Document text –
**********
# Happy Birthday Chef Niloc



## oivind_dahle (Aug 21, 2011)

Happy Bday Colin


----------



## maxim (Aug 21, 2011)

Happy Birthday !!


----------



## Eamon Burke (Aug 21, 2011)

happy birthday, big guy!


----------



## Dave Martell (Aug 21, 2011)

:hbday: Colin!


----------



## SpikeC (Aug 21, 2011)

Woo Hoo To Yoooooooooo!


----------



## Pensacola Tiger (Aug 21, 2011)

Happy Birthday!


----------



## JBroida (Aug 21, 2011)

happy birthday


----------



## Andrew H (Aug 21, 2011)

Happy Birthday!


----------



## Mike Davis (Aug 21, 2011)

Happy Birthday!


----------



## Chef Niloc (Aug 21, 2011)

Thanks guys, I'm stuck at work, been raining all day, have not had a table in 2 hours, close in 30min...... Yupp 8 top just walked in


----------



## sachem allison (Aug 21, 2011)
**********
Data section –
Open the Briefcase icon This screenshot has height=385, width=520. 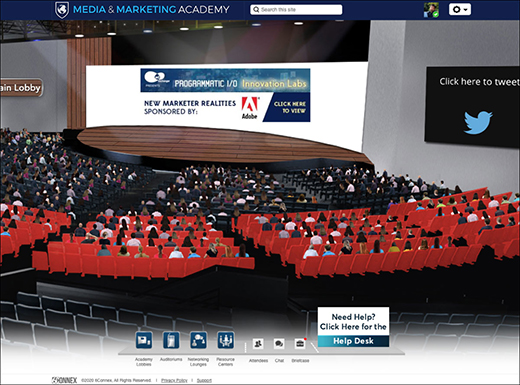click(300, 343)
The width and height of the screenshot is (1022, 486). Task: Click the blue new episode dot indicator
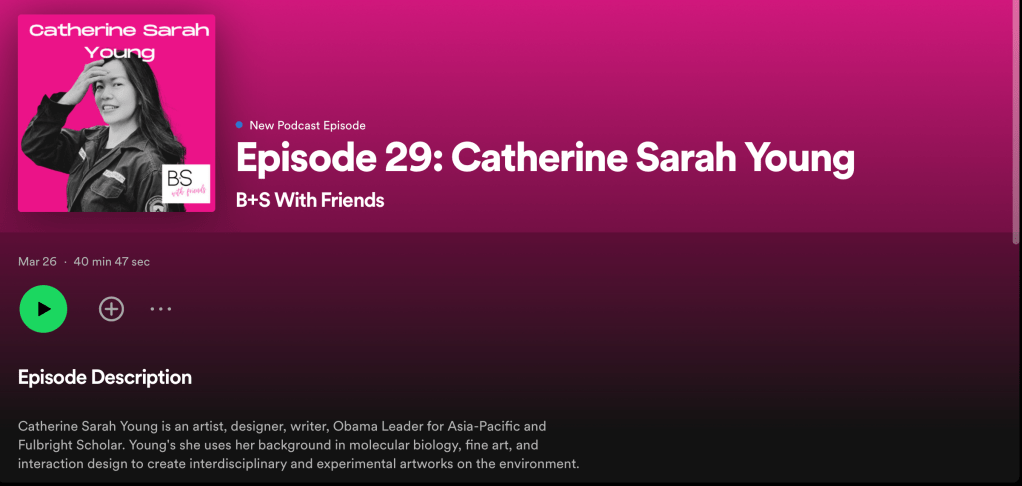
**********
Stated task 1 –
In the birthday thread for Chef Niloc, how long had it been since he'd had a table at work?
Stated task 2 –
Continue the birthday thread for Chef Niloc from its last line.

Task response 1 –
Two hours.

Task response 2 –
Chef Niloc said:


> Thanks guys, I'm stuck at work, been raining all day, have not had a table in 2 hours, close in 30min...... Yupp 8 top just walked in


 
same thing just happened to me, right after I just cut everyone and sent them home, 12 top. Bastards!


----------



## sachem allison (Aug 21, 2011)

happy birthday!


----------



## Jim (Aug 21, 2011)

Happy Birthday Chef!


----------



## mattrud (Aug 21, 2011)

Happy Birthday Colin!


----------



## stereo.pete (Aug 21, 2011)

Happy birthday knife nut, I hope everything is going well with the restaurant.


----------



## WildBoar (Aug 22, 2011)

Belated happy birthday! Hope the new restaurant is going strong!


----------



## mr drinky (Aug 22, 2011)

I know this reply is en retard, but happy birthday anyhow. When my birthday comes around, I wish for one thing: YOUR BURKE SUJI. So on your birthday be thankful for what you have -- after the 8 top that is.

k.


----------



## Chef Niloc (Aug 22, 2011)

mr drinky said:


> I know this reply is en retard, but happy birthday anyhow. When my birthday comes around, I wish for one thing: YOUR BURKE SUJI. So on your birthday be thankful for what you have -- after the 8 top that is.
> 
> k.



Your right, not much for birthdays but I / we / every one should be happy for what we have.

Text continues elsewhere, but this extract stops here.